Coagulopathy is a recognized complication of this surgery [11]. It is probably dilutional in origin [17] due to the high volume of fluid resuscitation and shift, although there may be a direct effect from the HIPEC itself. Both our own experience and that of Schimdt et al. is that restoration of normal coagulation appears to have occurred within 72 hours [10].

Sepsis is the leading cause of mortality post-operatively and the nature of the procedure makes the patients at particularly high risk [18]. Haematological toxicity is a recognized complication of HIPEC and has been reported in up to 9% of patients [19]. Early recognition of post-operative complications, such as anastomotic leaks, intra-abdominal bleeding and abscesses, is a key aspect of Critical Care management.

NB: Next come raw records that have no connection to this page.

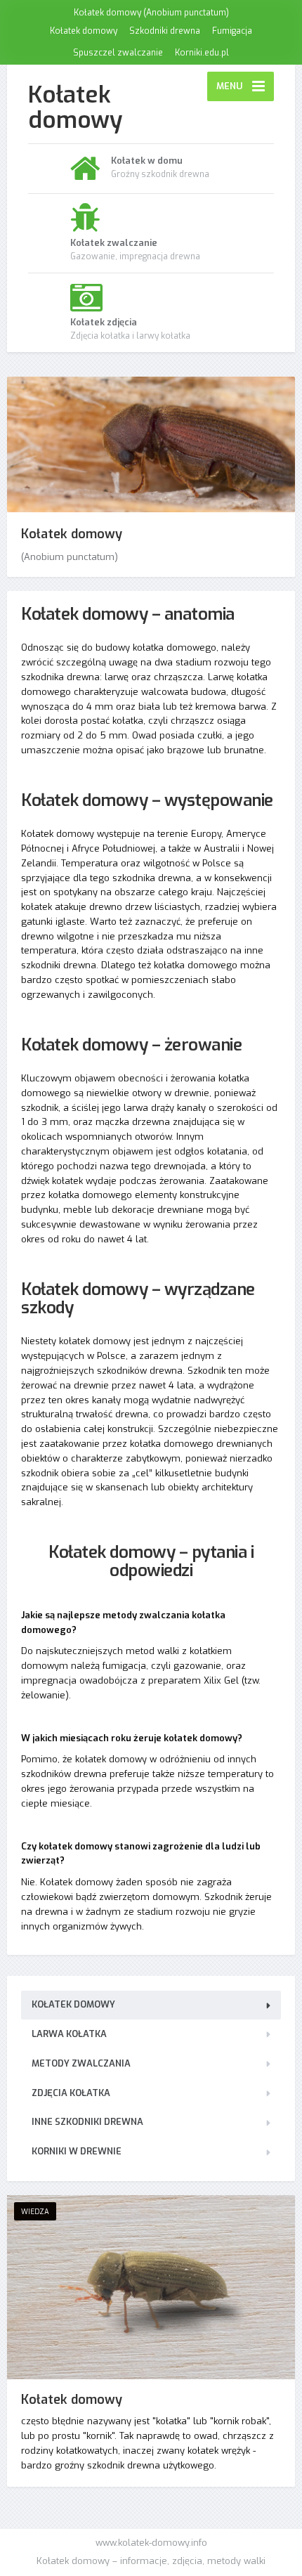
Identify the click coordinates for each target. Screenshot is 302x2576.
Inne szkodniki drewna (87, 2122)
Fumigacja (232, 31)
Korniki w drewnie (77, 2151)
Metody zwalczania (81, 2063)
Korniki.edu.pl (202, 52)
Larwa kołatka (69, 2034)
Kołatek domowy (83, 31)
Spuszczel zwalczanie (118, 52)
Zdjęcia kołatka (71, 2093)
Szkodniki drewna (164, 31)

Our centre has 8 years experience of performing cytoreductive surgery and HIPEC. The low incidence of need for organ support and other significant Critical Care interventions is in part likely due to improved and expert surgical technique which is associated with reductions in morbidity and mortality [5, 7]. Other studies have reported peri-operative mortality rates of 3%[20] and 5% [6]. Furthermore, our patients had a shorter mean length of total hospital stay (13 days) than many centres (up to 29 days [7]) reflecting low complication rates but may also in part be due to longer periods of initial Critical Care monitoring.

The current cohort of patients undergoing this procedure is relatively young with few co-morbidities. In future, as the indications for HIPEC increase,[5, 21] the patient population may be older with significant co-morbidities and their ability to tolerate the physiological stresses would need to be re-evaluated.

Conclusion

Given the well described physiological abnormalities that occur during cytoreductive surgery and HIPEC the degree of organ support required is minimal. Early extubation is efficacious with the aid of epidural analgesia. Critical Care monitoring for 48 hours is still desirable in view of the challenges of fluid management, low albumin state, coagulopathy and potential complications.

Conflict of interests

The authors declare that they have no competing interests.